EXERCISE DETAILS: Restate each entry word for word. Keep every detail intact.

MATERIAL SHOWN below:

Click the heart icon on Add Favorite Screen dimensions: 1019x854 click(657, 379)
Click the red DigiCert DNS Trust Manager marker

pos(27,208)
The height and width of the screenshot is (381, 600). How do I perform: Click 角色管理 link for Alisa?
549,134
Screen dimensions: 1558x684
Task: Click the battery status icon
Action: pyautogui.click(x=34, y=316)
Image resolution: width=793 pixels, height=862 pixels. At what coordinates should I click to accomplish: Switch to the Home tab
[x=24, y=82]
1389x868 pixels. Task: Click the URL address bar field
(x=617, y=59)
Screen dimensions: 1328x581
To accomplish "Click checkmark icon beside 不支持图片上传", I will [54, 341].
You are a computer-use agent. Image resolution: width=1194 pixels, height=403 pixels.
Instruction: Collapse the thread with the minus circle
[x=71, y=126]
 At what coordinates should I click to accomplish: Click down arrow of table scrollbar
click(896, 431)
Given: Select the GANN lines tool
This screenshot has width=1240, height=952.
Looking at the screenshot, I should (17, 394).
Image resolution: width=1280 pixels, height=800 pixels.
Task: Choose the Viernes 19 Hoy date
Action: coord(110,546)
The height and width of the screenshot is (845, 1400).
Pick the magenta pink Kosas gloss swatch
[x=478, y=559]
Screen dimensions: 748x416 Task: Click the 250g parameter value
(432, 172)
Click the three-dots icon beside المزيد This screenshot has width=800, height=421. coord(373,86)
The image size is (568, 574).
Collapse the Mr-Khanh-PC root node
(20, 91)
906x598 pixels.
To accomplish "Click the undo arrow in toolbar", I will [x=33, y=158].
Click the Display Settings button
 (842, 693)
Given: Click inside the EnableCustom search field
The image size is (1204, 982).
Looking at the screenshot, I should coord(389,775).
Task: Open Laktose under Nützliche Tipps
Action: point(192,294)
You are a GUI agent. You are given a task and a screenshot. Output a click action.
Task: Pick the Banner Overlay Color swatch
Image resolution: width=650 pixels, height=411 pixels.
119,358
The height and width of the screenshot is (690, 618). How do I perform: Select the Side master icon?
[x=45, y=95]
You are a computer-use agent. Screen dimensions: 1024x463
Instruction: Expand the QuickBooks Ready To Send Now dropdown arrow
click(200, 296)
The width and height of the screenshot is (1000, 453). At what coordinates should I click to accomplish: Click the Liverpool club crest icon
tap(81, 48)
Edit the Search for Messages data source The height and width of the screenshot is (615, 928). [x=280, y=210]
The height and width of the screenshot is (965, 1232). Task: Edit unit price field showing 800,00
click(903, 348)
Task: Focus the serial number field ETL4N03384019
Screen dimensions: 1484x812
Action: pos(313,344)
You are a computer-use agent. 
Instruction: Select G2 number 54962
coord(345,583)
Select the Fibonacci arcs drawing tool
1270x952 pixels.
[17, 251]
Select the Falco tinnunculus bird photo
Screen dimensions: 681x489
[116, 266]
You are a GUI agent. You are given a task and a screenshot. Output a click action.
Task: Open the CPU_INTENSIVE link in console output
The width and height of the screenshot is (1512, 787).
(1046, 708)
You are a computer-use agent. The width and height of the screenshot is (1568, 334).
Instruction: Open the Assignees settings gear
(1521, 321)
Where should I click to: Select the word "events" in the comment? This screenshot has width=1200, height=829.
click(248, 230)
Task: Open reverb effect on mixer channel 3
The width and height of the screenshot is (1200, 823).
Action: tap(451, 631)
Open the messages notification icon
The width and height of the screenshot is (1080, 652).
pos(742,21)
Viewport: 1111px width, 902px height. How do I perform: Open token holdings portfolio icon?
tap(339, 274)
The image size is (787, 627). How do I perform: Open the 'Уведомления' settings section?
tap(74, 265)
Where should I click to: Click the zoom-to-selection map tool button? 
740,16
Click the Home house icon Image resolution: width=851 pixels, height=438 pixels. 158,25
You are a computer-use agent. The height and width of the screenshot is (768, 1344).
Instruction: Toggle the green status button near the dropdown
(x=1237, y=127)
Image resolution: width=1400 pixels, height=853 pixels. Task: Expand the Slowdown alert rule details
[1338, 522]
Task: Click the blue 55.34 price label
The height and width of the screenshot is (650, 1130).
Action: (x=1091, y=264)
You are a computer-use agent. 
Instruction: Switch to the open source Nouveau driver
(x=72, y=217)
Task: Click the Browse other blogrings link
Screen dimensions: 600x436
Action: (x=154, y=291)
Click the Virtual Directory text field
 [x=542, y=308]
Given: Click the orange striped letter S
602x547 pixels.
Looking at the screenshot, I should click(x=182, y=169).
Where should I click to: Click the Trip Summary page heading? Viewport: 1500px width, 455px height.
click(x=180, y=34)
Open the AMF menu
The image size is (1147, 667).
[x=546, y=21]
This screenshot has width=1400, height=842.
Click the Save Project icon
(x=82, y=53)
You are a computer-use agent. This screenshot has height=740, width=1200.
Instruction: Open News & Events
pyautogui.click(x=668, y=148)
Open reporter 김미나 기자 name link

End of MATERIAL SHOWN.

TASK ANSWER:
Click the heart icon on Add Favorite Screen dimensions: 1019x854 click(657, 379)
Click the red DigiCert DNS Trust Manager marker

pos(27,208)
The height and width of the screenshot is (381, 600). How do I perform: Click 角色管理 link for Alisa?
549,134
Screen dimensions: 1558x684
Task: Click the battery status icon
Action: pyautogui.click(x=34, y=316)
Image resolution: width=793 pixels, height=862 pixels. At what coordinates should I click to accomplish: Switch to the Home tab
[x=24, y=82]
1389x868 pixels. Task: Click the URL address bar field
(x=617, y=59)
Screen dimensions: 1328x581
To accomplish "Click checkmark icon beside 不支持图片上传", I will [54, 341].
You are a computer-use agent. Image resolution: width=1194 pixels, height=403 pixels.
Instruction: Collapse the thread with the minus circle
[x=71, y=126]
 At what coordinates should I click to accomplish: Click down arrow of table scrollbar
click(896, 431)
Given: Select the GANN lines tool
This screenshot has width=1240, height=952.
Looking at the screenshot, I should (17, 394).
Image resolution: width=1280 pixels, height=800 pixels.
Task: Choose the Viernes 19 Hoy date
Action: coord(110,546)
The height and width of the screenshot is (845, 1400).
Pick the magenta pink Kosas gloss swatch
[x=478, y=559]
Screen dimensions: 748x416 Task: Click the 250g parameter value
(432, 172)
Click the three-dots icon beside المزيد This screenshot has width=800, height=421. coord(373,86)
The image size is (568, 574).
Collapse the Mr-Khanh-PC root node
(20, 91)
906x598 pixels.
To accomplish "Click the undo arrow in toolbar", I will [x=33, y=158].
Click the Display Settings button
 (842, 693)
Given: Click inside the EnableCustom search field
The image size is (1204, 982).
Looking at the screenshot, I should coord(389,775).
Task: Open Laktose under Nützliche Tipps
Action: point(192,294)
You are a GUI agent. You are given a task and a screenshot. Output a click action.
Task: Pick the Banner Overlay Color swatch
Image resolution: width=650 pixels, height=411 pixels.
119,358
The height and width of the screenshot is (690, 618). How do I perform: Select the Side master icon?
[x=45, y=95]
You are a computer-use agent. Screen dimensions: 1024x463
Instruction: Expand the QuickBooks Ready To Send Now dropdown arrow
click(200, 296)
The width and height of the screenshot is (1000, 453). At what coordinates should I click to accomplish: Click the Liverpool club crest icon
tap(81, 48)
Edit the Search for Messages data source The height and width of the screenshot is (615, 928). [x=280, y=210]
The height and width of the screenshot is (965, 1232). Task: Edit unit price field showing 800,00
click(903, 348)
Task: Focus the serial number field ETL4N03384019
Screen dimensions: 1484x812
Action: pos(313,344)
You are a computer-use agent. 
Instruction: Select G2 number 54962
coord(345,583)
Select the Fibonacci arcs drawing tool
1270x952 pixels.
[17, 251]
Select the Falco tinnunculus bird photo
Screen dimensions: 681x489
[116, 266]
You are a GUI agent. You are given a task and a screenshot. Output a click action.
Task: Open the CPU_INTENSIVE link in console output
The width and height of the screenshot is (1512, 787).
(1046, 708)
You are a computer-use agent. The width and height of the screenshot is (1568, 334).
Instruction: Open the Assignees settings gear
(1521, 321)
Where should I click to: Select the word "events" in the comment? This screenshot has width=1200, height=829.
click(248, 230)
Task: Open reverb effect on mixer channel 3
The width and height of the screenshot is (1200, 823).
Action: tap(451, 631)
Open the messages notification icon
The width and height of the screenshot is (1080, 652).
pos(742,21)
Viewport: 1111px width, 902px height. How do I perform: Open token holdings portfolio icon?
tap(339, 274)
The image size is (787, 627). How do I perform: Open the 'Уведомления' settings section?
tap(74, 265)
Where should I click to: Click the zoom-to-selection map tool button? 
740,16
Click the Home house icon Image resolution: width=851 pixels, height=438 pixels. 158,25
You are a computer-use agent. The height and width of the screenshot is (768, 1344).
Instruction: Toggle the green status button near the dropdown
(x=1237, y=127)
Image resolution: width=1400 pixels, height=853 pixels. Task: Expand the Slowdown alert rule details
[1338, 522]
Task: Click the blue 55.34 price label
The height and width of the screenshot is (650, 1130).
Action: (x=1091, y=264)
You are a computer-use agent. 
Instruction: Switch to the open source Nouveau driver
(x=72, y=217)
Task: Click the Browse other blogrings link
Screen dimensions: 600x436
Action: (x=154, y=291)
Click the Virtual Directory text field
 [x=542, y=308]
Given: Click the orange striped letter S
602x547 pixels.
Looking at the screenshot, I should click(x=182, y=169).
Where should I click to: Click the Trip Summary page heading? Viewport: 1500px width, 455px height.
click(x=180, y=34)
Open the AMF menu
The image size is (1147, 667).
[x=546, y=21]
This screenshot has width=1400, height=842.
Click the Save Project icon
(x=82, y=53)
You are a computer-use agent. This screenshot has height=740, width=1200.
Instruction: Open News & Events
pyautogui.click(x=668, y=148)
Open reporter 김미나 기자 name link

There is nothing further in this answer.